Without a written plan, employees encountering an incident have no defined protocol for which disinfectants to use, what personal protective equipment to wear, how to contain the area, or how to dispose of contaminated materials safely. In a mobile food environment, where space is limited and surfaces are close together, an uncontrolled biohazard incident can contaminate food contact surfaces quickly.
The written procedure requirement exists precisely because verbal training is inconsistent. If the employee who received informal instruction is not present when an incident occurs, the next employee has no documented standard to follow. For a mobile vendor serving the public, that gap is the risk.
Zaaki Eats operates as a mobile vendor classified as free, meaning it is not tied to a fixed commissary or retail structure in the same way a brick-and-mortar grocery would be. That mobility makes consistent documentation of employee procedures more important, not less, because oversight is intermittent and conditions change between locations.
The Longer Record
Zaaki Eats LLC: Inspection History
The inspection record for Zaaki Eats covers two visits on file with the state. The August 2025 inspection was clean, zero violations, and the vendor was cleared to operate without issue.

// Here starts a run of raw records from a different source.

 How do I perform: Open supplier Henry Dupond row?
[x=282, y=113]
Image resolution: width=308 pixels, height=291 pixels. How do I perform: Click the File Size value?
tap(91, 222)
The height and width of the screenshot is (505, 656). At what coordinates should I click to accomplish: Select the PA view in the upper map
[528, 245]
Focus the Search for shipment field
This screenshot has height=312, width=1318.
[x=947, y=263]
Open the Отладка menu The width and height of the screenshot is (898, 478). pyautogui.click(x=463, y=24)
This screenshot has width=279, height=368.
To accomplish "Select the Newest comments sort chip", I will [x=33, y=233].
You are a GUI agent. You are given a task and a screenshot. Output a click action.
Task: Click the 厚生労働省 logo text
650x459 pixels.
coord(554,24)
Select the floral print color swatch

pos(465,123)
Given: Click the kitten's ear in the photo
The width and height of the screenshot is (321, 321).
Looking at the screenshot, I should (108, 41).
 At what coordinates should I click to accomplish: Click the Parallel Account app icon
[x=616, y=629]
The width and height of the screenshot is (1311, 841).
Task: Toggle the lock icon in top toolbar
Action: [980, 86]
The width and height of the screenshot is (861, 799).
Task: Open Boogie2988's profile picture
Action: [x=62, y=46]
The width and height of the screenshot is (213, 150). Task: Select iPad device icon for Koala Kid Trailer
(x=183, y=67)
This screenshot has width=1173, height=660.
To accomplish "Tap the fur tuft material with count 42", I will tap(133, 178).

The March 2026 inspection tells a different story. The single violation documented that day was marked repeat, which is notable given that the only prior inspection on record came back clean. That designation means the state identified this specific deficiency, the missing written cleanup plan, at some point in the vendor's compliance history, and found it unresolved when inspectors returned in March.
Two inspections is a short record. Zaaki Eats does not carry the weight of a facility with dozens of prior visits and recurring citations across multiple categories. But the repeat classification on the only violation found in March means the vendor had been on notice.
Where Things Stand
The March 30 inspection ended with Zaaki Eats meeting preoperational requirements overall. The vendor was cleared to operate. But the written cleanup procedure violation was not corrected during the inspection visit itself, and the state record shows no follow-up inspection documented after that date.
Industry guidance was provided to the establishment during the visit. Whether that guidance resulted in a written plan being drafted and put in place is not reflected in the available inspection data.
The violation remains the only open finding in the vendor's file, and it remains unresolved in the state record as of the last documented inspection.